━━━━━ Texte choisi ━━━━━
Ce changement n’est pas esthétique, il est éthique. Peindre devient une manière de désapprendre la vitesse pour laisser advenir une figure qui respire.
L’icône éprouvée : Marilyn, Hitchcock, Chanel
Lorsque Mezz Zapharelli aborde des figures hypermédiatisées, elle refuse le pastiche comme l’hommage. L’icône n’est pas décor ; elle est résistance. La peinture expose alors les coutures du mythe : ses zones de silence, la lumière qui insiste, la tension entre apparition et effacement.
Chaque tableau est un dispositif de freinage. Après l’accélération du monde visuel — défilés, séries, images publicitaires — Mezz Zapharelli offre à ces figures la possibilité de retrouver une densité, une gravité.

Le compas : un outil, une politique de l’axe
Motif récurrent, le compas n’a rien d’un élément décoratif. Il matérialise l’ambition de l’atelier : réajuster la figure, lui rendre son aplomb face aux distorsions du monde médiatique.
Le tableau cesse d’être vitrine ; il devient instrument de mesure, espace d’orientation. Ici, le style importe moins que l’axe. Ce qui compte, c’est la tenue de la figure, la justesse.
Une cohérence née de la friction
Le parcours de Mezz Zapharelli ne relève pas du roman biographique, mais d’une cohérence plastique forgée entre deux univers opposés :
- l’usine de l’image : costumes, plateaux, défilés, répétitions, cadences, reproductibilité
- la peinture : risque, lenteur, décision irréversible, responsabilité du geste
La première lui a donné la découpe, la vitesse ; la seconde lui offre le droit à la durée. C’est cette bascule, ce passage d’un régime d’images à un autre, qui constitue la force de son œuvre.
━━━━━
→ Énoncé A:
Répondez à chaque question d’après le texte sur Mezz Zapharelli.
(i) Que refuse-t-elle lorsqu’elle aborde des figures hypermédiatisées ?
(ii) Quelle ambition de l’atelier le compas matérialise-t-il ?
(iii) Qu’est-ce que l’usine de l’image lui a donné ?
→ Énoncé B:
Renvoyez sans rien modifier le passage du texte sur Mezz Zapharelli qui s’ouvre sur les mots contenant « Ce changement n’est » et se ferme sur « figure qui respire. ».
━━━━━ Enregistrements de données ━━━━━
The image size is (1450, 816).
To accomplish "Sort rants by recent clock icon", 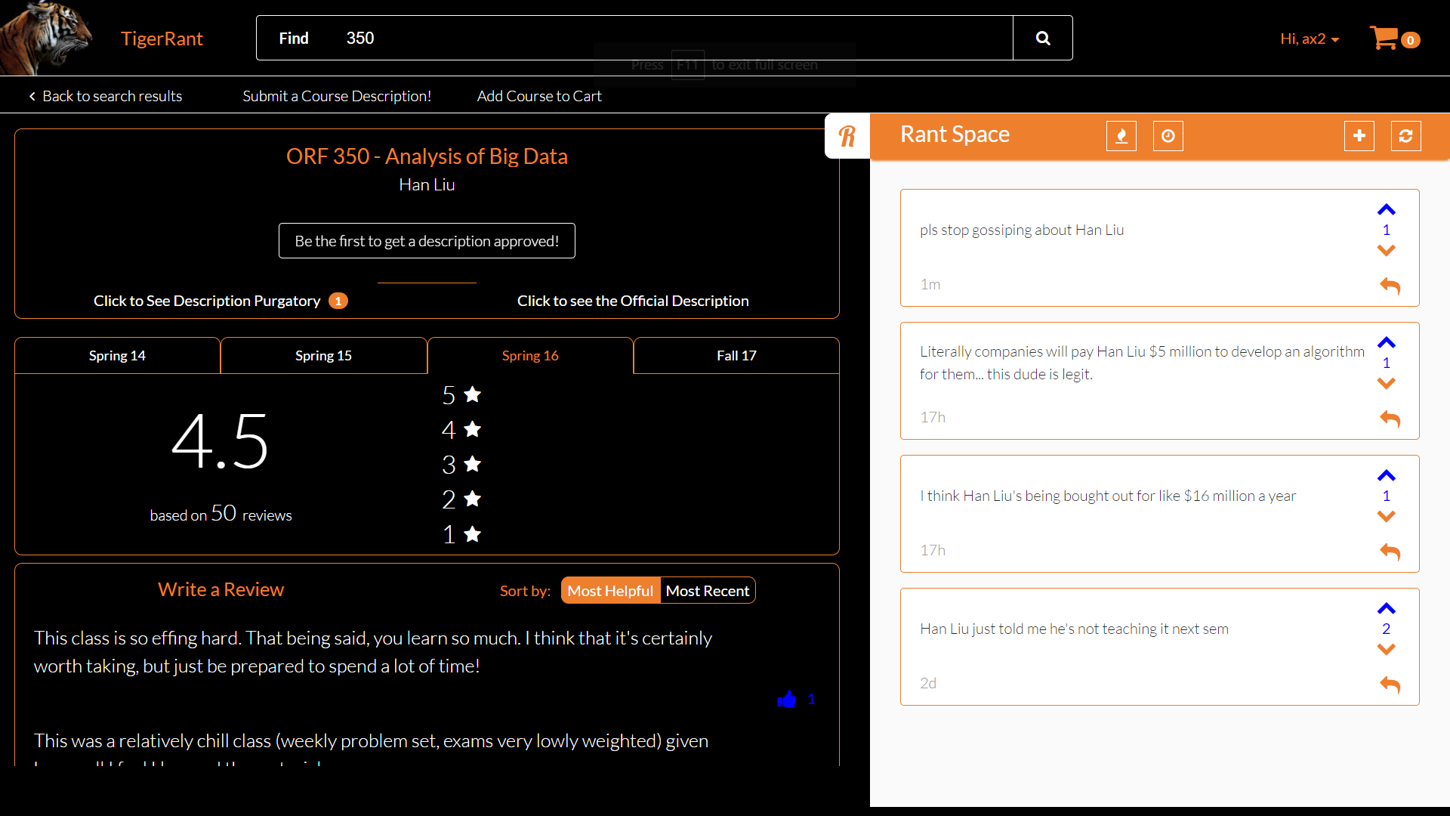I will (x=1168, y=136).
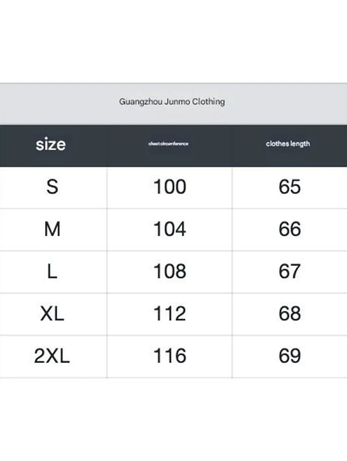
Task: Select the chest value 100
Action: pyautogui.click(x=170, y=187)
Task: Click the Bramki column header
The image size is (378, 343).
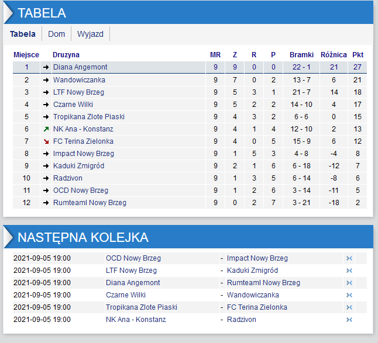Action: [x=301, y=55]
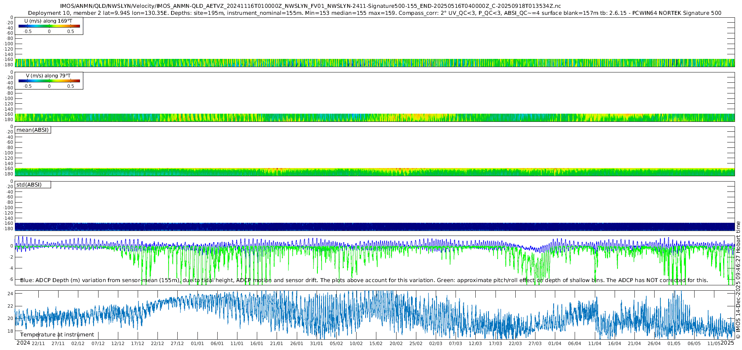Click the blue ADCP depth description text

click(x=364, y=280)
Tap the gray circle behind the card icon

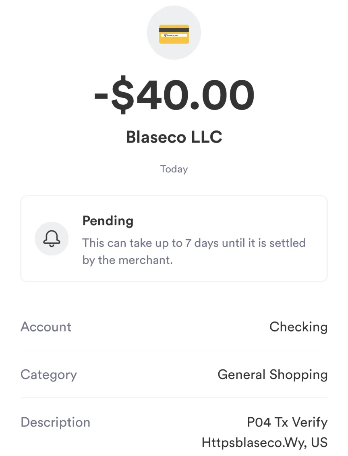pyautogui.click(x=174, y=33)
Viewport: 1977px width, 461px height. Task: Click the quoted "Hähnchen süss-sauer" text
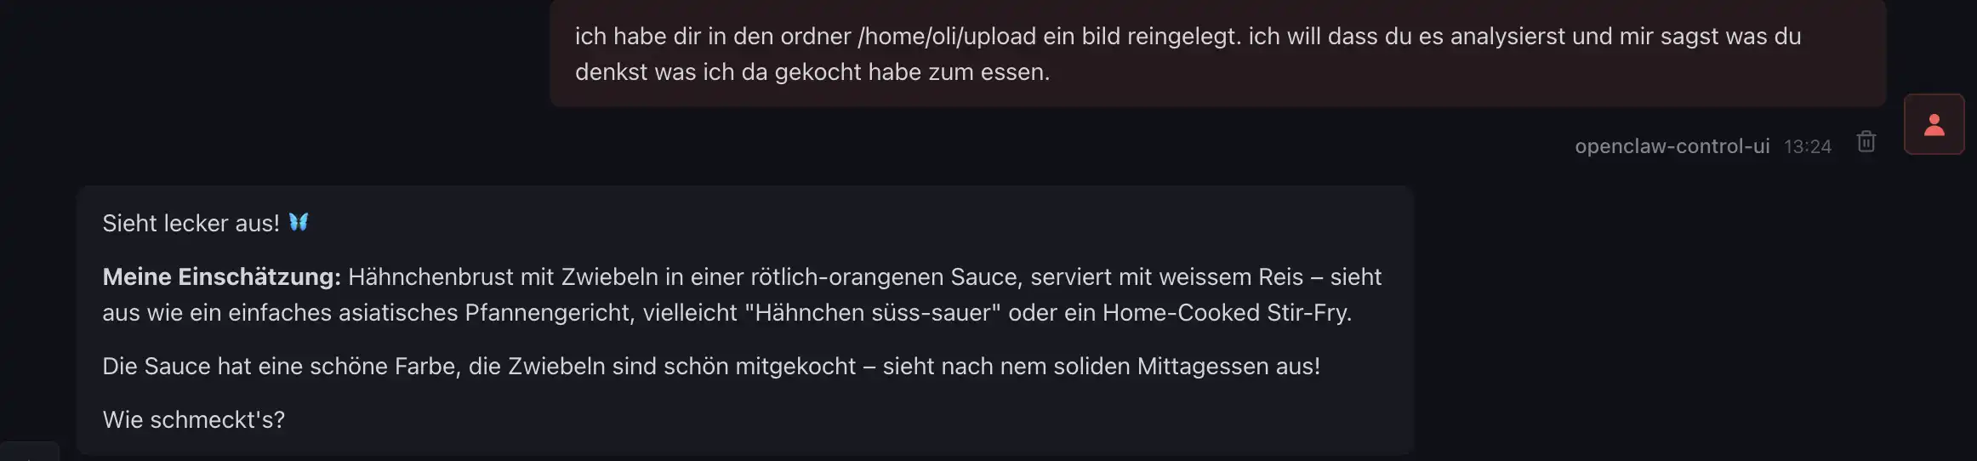(872, 313)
━━━━━
→ Réponse rédigée A:
(i) Elle refuse le pastiche comme l’hommage.
(ii) Il matérialise l’ambition de réajuster la figure, de lui rendre son aplomb face aux distorsions du monde médiatique.
(iii) Elle lui a donné la découpe, la vitesse.

→ Réponse rédigée B:
Ce changement n’est pas esthétique, il est éthique. Peindre devient une manière de désapprendre la vitesse pour laisser advenir une figure qui respire.